PROBLEM DESCRIPTION –
When you reach the line that contains "Open the send button options arrow", set down that line and every one after it through the end of the records, exactly as written and with no pictures.

AVAILABLE DATA –
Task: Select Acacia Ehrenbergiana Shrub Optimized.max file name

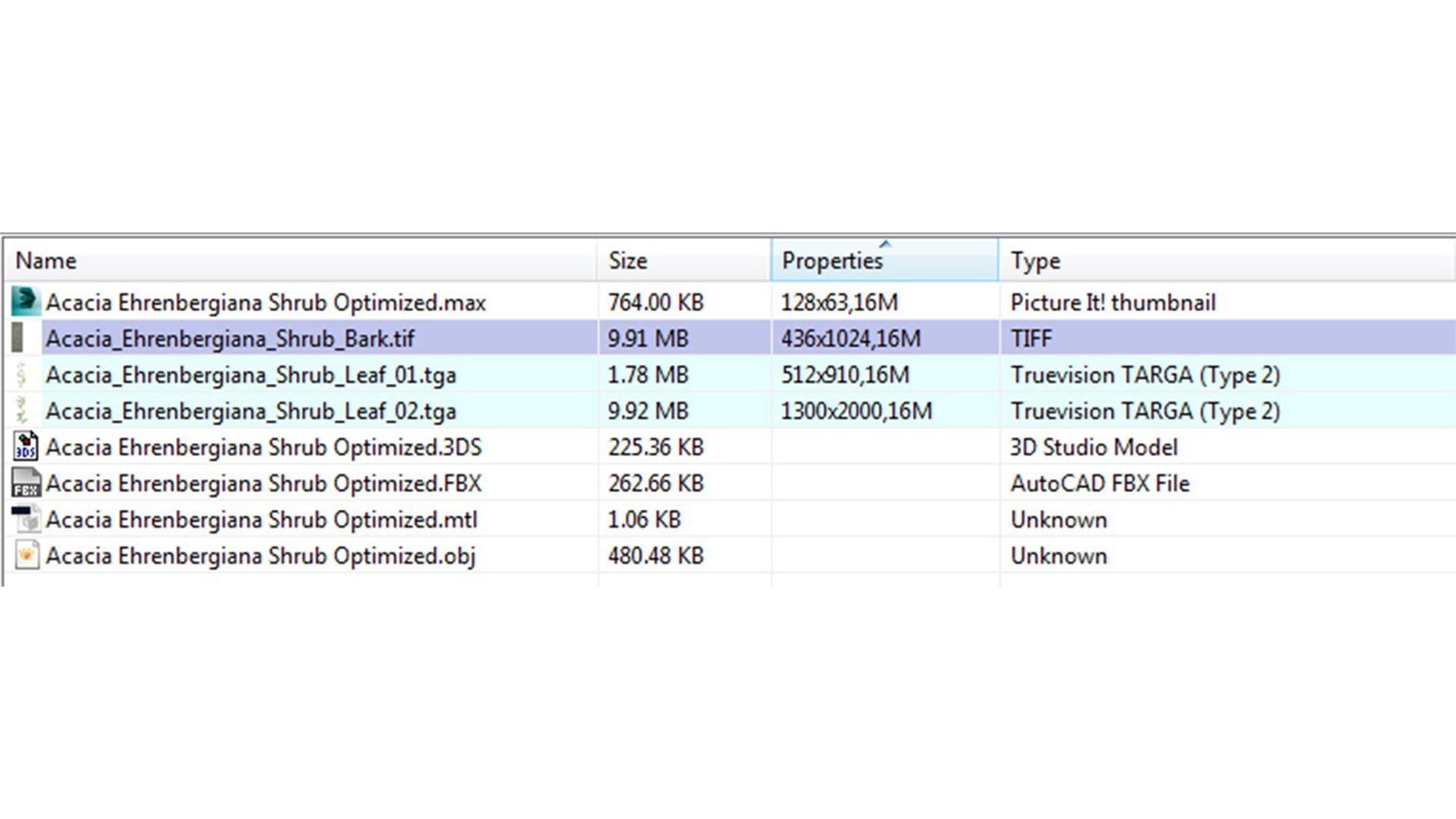Action: (265, 303)
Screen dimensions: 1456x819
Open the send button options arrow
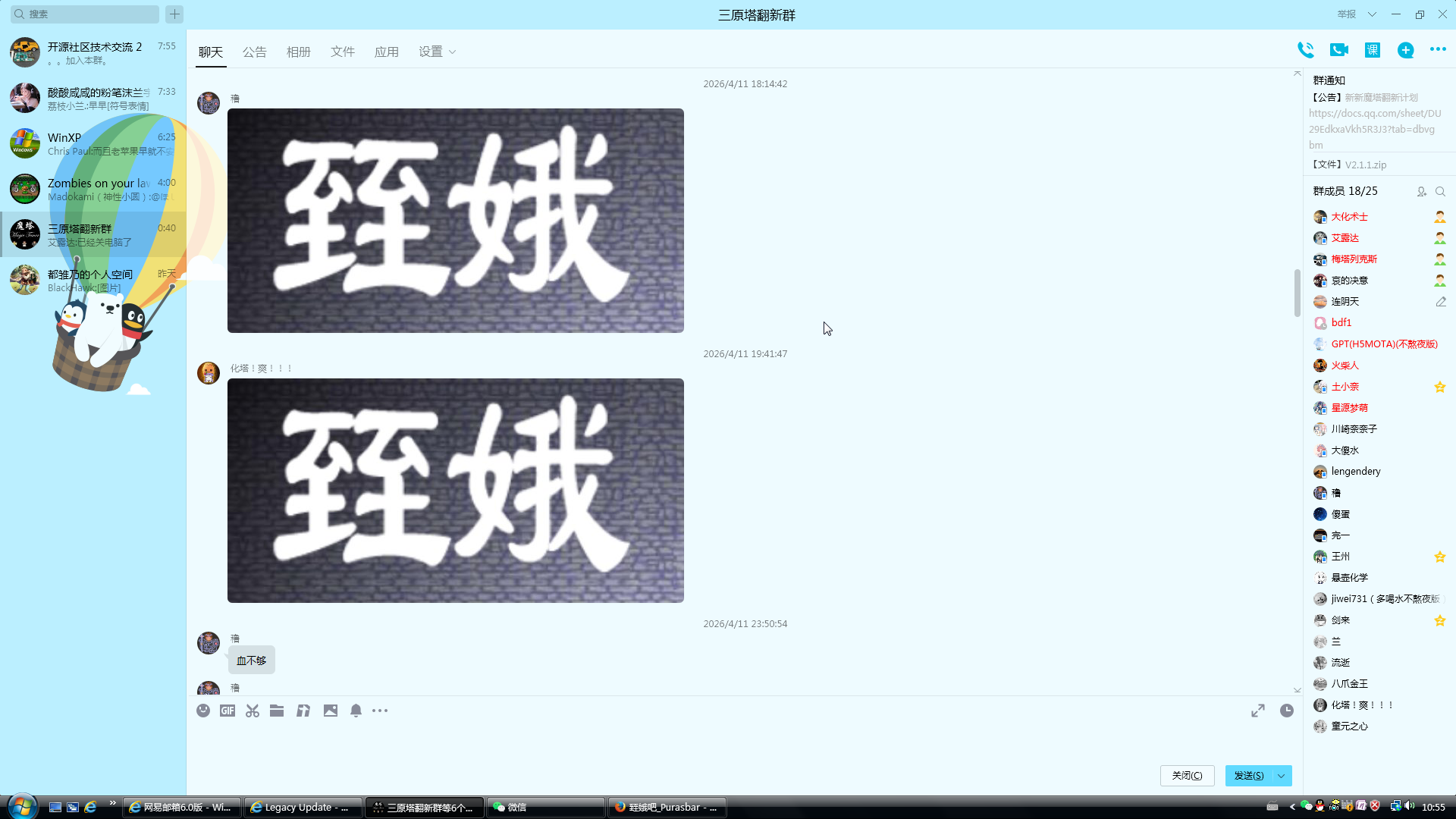tap(1282, 776)
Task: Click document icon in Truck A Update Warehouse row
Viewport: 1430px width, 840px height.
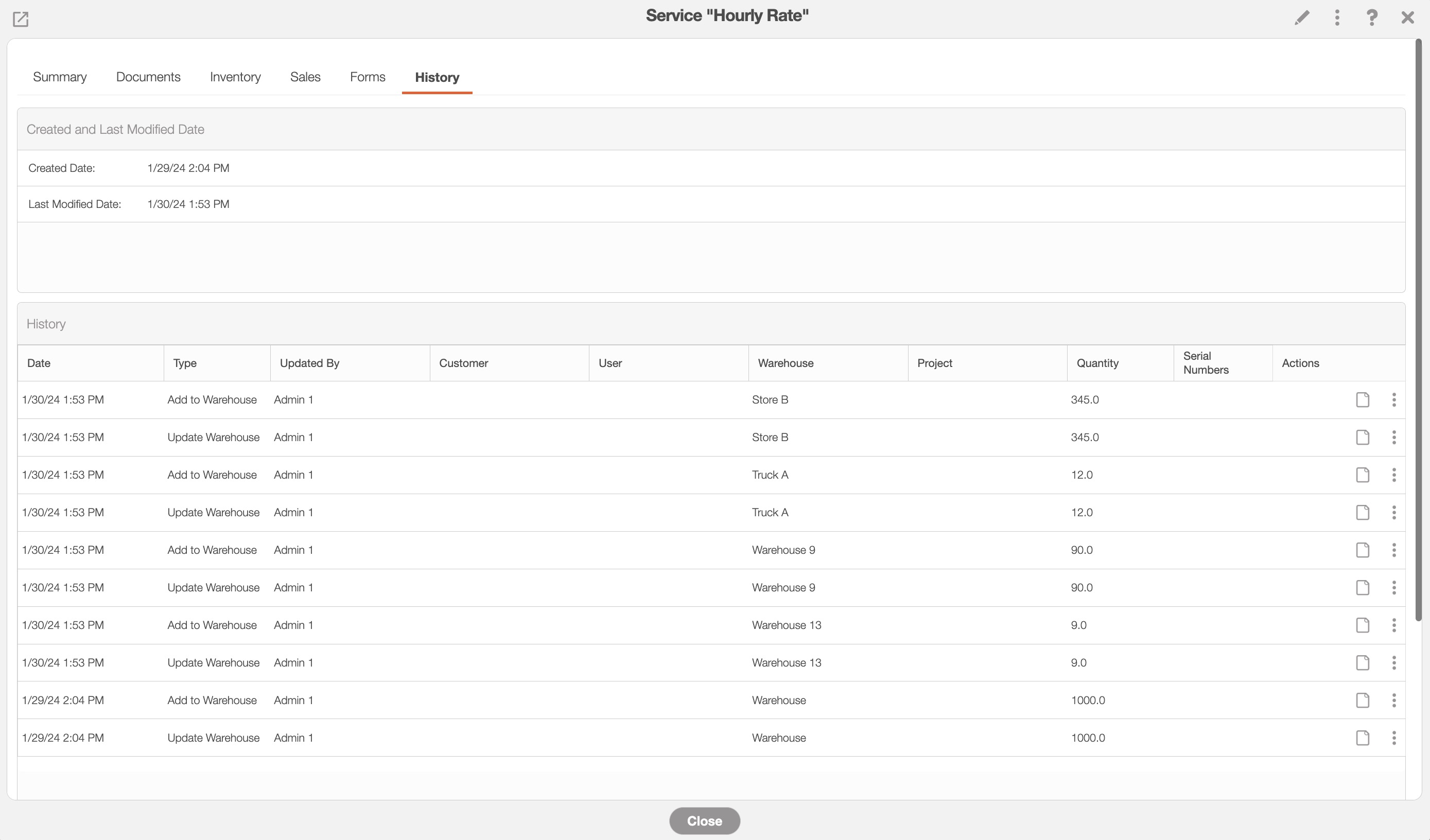Action: pos(1363,513)
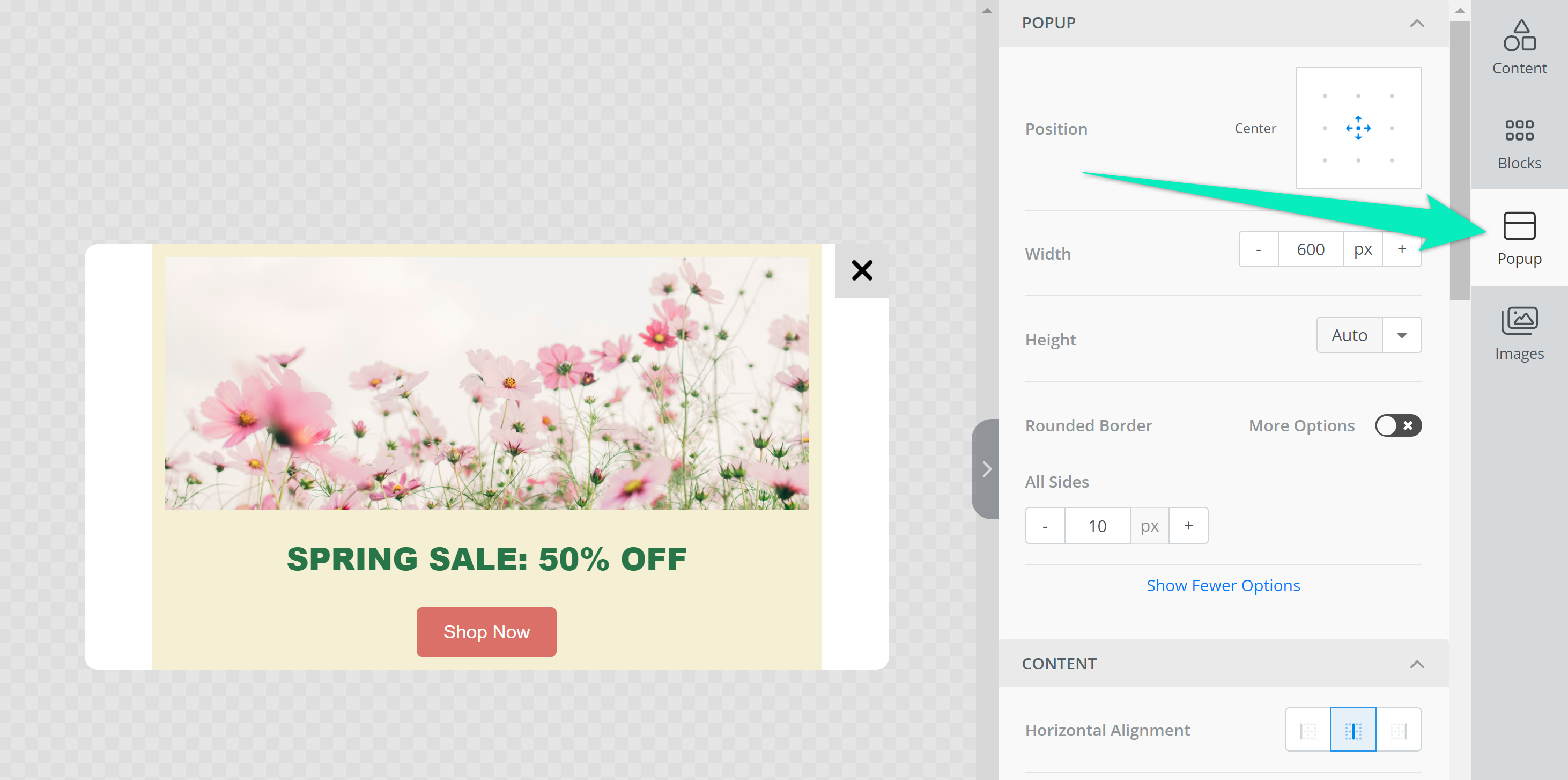Screen dimensions: 1568x780
Task: Increase popup width with plus button
Action: [1401, 249]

RESULT FOR THIS EXERCISE –
Open the send button options arrow
tap(1282, 776)
Task: Click document icon in Truck A Update Warehouse row
Viewport: 1430px width, 840px height.
Action: pos(1363,513)
Screen dimensions: 1568x780
Task: Increase popup width with plus button
Action: [1401, 249]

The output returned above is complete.